━━━━━ Data rows

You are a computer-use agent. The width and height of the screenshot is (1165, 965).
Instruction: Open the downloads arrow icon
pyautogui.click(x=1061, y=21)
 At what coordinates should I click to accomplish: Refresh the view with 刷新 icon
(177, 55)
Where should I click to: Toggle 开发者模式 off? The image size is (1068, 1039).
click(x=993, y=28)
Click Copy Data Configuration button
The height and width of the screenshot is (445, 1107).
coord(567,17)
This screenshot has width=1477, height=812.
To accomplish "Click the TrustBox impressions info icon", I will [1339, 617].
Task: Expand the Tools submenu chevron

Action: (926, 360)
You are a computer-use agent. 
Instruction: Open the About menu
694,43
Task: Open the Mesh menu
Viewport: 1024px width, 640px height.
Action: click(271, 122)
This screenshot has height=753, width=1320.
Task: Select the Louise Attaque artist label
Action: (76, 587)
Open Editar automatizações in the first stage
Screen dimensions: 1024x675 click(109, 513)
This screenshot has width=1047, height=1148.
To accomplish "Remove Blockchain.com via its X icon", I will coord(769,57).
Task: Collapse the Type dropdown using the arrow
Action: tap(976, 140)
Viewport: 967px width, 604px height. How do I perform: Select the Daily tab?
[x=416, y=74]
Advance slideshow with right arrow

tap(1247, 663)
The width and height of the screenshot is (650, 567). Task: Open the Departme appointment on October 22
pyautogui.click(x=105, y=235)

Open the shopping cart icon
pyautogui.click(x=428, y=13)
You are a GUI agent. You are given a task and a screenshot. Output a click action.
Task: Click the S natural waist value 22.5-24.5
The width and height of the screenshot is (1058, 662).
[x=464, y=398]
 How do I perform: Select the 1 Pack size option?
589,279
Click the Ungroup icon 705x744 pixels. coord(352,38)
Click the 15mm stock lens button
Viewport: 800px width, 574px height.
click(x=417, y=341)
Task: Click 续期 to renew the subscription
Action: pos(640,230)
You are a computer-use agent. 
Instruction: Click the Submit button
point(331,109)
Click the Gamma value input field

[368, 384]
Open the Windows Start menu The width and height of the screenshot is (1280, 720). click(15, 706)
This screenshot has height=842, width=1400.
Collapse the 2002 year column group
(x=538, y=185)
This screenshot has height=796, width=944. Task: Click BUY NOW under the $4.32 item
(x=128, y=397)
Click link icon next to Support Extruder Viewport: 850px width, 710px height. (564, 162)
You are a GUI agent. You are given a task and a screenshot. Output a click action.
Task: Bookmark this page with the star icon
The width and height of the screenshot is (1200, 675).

━━━━━━━━━━

Short exercise — Please rewrite the records from the line with "Open Editar automatizações in the first stage" to the line with "pyautogui.click(x=428, y=13)", replacing "slideshow" with "carousel" and leaving everything else unchanged.

Correct output —
Open Editar automatizações in the first stage
Screen dimensions: 1024x675 click(109, 513)
This screenshot has width=1047, height=1148.
To accomplish "Remove Blockchain.com via its X icon", I will coord(769,57).
Task: Collapse the Type dropdown using the arrow
Action: tap(976, 140)
Viewport: 967px width, 604px height. How do I perform: Select the Daily tab?
[x=416, y=74]
Advance carousel with right arrow

tap(1247, 663)
The width and height of the screenshot is (650, 567). Task: Open the Departme appointment on October 22
pyautogui.click(x=105, y=235)

Open the shopping cart icon
pyautogui.click(x=428, y=13)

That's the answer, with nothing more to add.